Minna Kabir, voluntary children's rights worker who has long been associated with the legal aid cell at the juvenile justice boards in Delhi, said: "The law says it is not the crime that matters, it is the child standing before you that matters."
"Why should we treat him as different from other children? If a child has committed a crime, it means society has failed him in one way or another and needs to think about his reform and rehabilitation," said Kabir whose husband Altamas Kabir is the Chief Justice of India.
She said calls for reducing the age of juvenility for those accused of heinous crimes are unjustified.
"We should strike a balance in our thinking. Instead of reacting with hysteria, various people should come up with constructive ideas to combat the systemic failure that leads to criminality. There is need for proper education, counselling of these children. Society seems to encourage sex, advertisements today are full of sexual situations, we are losing values and that is why such cases are happening," Kabir said.

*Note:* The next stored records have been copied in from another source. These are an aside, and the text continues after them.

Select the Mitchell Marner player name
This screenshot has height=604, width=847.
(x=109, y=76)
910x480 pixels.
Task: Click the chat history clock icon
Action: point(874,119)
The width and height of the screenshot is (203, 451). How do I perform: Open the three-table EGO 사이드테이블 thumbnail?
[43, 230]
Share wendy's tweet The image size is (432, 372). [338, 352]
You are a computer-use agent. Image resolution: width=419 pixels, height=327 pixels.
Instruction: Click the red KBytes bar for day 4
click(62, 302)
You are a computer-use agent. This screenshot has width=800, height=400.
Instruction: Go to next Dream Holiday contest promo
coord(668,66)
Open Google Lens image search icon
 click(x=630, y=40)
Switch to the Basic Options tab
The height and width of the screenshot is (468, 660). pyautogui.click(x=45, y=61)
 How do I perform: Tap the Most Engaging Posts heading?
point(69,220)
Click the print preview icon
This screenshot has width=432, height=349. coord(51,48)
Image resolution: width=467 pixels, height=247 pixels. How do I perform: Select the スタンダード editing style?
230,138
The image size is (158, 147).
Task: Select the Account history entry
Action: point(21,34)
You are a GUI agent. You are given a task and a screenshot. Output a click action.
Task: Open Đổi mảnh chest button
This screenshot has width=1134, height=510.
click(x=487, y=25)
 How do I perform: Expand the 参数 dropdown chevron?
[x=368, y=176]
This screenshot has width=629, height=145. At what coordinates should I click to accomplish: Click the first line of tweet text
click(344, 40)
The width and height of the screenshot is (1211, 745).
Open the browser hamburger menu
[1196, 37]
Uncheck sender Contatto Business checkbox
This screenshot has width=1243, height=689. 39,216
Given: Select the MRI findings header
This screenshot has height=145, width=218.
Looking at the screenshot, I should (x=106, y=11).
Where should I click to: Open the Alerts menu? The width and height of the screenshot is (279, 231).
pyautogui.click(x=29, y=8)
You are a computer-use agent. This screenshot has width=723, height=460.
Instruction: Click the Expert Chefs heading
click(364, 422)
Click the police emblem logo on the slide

Professor Ved Kumari, expert on juvenile justice law and ex-chairperson of the Delhi Judicial Academy, said: "Let our outrage at the absence of safe spaces for women not blind us to the absence of care to children."
Raaj Mangal Prasad, former chairperson of the child welfare committee, cautioned against a "knee jerk reaction". "A change in the law will have a negative impact on all children who are in vulnerable positions. What will you do if a 13-year-old is accused of rape and murder?" he said.